University Reflects on California Shooting

Karina Krul, Ediotr-In-Chief

A mass shooting  Wednesday night in Thousand Oaks, Calif., left 13 dead, including the shooter, U.S. Marines veteran Ian Long. The shooting took place at the Borderline Bar & Grill during their weekly line dancing and college night.

“I actually went to Thousand Oaks this past summer with my family for a day trip to the mall, outlets, and movie theater and I absolutely love the area,” said senior communications major, Jeremy Bellman who grew up an hour away from where the shooting took place. “It’s gorgeous, rich, and I thought very safe, until this happened.”

Bellman said that one of his colleague’s sisters was planning to go to the bar that night, but decided against it at the last minute.

“It just makes me realize that every decision you make, even the smallest one, can actually make the biggest and even crucial impact on your life,” he said.

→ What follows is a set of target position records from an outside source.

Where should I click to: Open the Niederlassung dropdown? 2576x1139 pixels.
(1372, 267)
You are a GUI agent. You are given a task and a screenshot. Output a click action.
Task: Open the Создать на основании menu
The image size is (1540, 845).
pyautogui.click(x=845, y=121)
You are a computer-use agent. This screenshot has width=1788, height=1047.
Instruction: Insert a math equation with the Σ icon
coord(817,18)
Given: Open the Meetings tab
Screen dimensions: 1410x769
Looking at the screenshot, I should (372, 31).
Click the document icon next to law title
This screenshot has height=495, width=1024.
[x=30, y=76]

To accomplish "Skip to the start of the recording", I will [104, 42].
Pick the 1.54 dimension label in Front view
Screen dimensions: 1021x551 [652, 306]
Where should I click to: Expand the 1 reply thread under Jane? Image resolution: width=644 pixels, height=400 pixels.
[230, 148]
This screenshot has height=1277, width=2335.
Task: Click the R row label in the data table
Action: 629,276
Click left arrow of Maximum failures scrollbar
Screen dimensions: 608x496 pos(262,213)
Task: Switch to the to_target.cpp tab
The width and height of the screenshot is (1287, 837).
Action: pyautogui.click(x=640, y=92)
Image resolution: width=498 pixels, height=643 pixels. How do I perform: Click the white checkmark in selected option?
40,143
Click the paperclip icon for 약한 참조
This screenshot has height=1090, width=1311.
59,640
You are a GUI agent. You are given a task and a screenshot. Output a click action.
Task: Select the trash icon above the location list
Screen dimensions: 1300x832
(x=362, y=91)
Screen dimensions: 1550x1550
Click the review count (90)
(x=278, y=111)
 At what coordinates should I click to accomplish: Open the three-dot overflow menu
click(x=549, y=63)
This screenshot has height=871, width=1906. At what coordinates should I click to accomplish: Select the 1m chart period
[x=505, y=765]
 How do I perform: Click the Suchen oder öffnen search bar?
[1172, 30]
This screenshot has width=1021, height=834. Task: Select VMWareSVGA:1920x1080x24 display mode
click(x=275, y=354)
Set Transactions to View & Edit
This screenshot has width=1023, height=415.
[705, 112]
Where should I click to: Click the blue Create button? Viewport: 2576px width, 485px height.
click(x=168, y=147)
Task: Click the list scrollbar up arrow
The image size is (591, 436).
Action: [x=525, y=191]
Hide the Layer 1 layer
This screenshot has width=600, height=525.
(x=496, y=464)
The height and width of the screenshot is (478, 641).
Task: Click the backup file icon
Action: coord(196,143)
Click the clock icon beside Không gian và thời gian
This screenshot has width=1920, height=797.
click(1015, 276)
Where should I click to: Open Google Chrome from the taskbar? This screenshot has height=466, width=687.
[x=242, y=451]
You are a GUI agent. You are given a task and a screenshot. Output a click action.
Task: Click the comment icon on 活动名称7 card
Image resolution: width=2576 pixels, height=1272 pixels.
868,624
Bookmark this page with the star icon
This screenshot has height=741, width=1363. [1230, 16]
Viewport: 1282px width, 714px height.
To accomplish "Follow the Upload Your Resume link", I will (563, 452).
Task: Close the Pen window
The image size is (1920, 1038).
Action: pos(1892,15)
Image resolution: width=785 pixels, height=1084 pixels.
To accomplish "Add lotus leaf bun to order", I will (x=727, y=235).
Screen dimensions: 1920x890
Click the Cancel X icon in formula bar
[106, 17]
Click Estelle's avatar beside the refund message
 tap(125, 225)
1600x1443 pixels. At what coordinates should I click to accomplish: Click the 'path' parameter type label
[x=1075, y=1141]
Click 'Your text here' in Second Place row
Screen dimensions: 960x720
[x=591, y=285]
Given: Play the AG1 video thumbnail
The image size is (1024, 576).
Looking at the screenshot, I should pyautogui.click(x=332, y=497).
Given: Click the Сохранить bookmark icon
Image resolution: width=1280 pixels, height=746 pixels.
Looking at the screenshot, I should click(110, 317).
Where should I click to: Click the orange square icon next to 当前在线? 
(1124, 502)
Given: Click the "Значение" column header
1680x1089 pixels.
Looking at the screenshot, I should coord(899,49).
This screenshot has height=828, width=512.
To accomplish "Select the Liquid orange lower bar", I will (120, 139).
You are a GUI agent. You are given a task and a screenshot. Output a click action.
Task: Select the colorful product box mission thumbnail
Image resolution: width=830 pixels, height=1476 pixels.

Although it has not been confirmed, there has been speculation that Long suffered from post-traumatic stress disorder (PTSD) and had a history of mental illness. Police were first informed of possible mental instability in April when they were called to the house where Long lived with his mother.

While California law prohibits individuals with a history of mental health issues from purchasing and owning firearms, the statute was never triggered in Long’s case because he was never hospitalized or deemed by a court to be mentally ill.

According to university criminal justice professor Ken Gray, the frequency of mass shootings has increased, with 12 so far in 2018, compared to an average of two per year from 2000-2009.

“There does seem to be a little bit of a rise here, but we’re talking about small numbers,” said Gray. “So often in the aftermath of an event like this, we ask ‘Why did this happen?’. You have to be careful about a rush to judgement. There’s an ongoing investigation. Maybe that ongoing investigation will tell us why, maybe it won’t.”

Bellman said he is  devastated about the shooting, but that  he feels mass shootings happen so often people are becoming accustomed to them.

“We keep saying something needs to be done and yet it keeps happening,” he said. “It upsets and frustrates me a lot. We have a huge issue on our hands that we need to address not as soon as possible, but now.”

“Mass shootings are just like regular shootings except you have more victims, and so you’re really talking about dealing with any type of gun violence in general,” said Gray. “That has been an ongoing issue and will remain an ongoing issue as long as the United States is awash with guns like it is now.”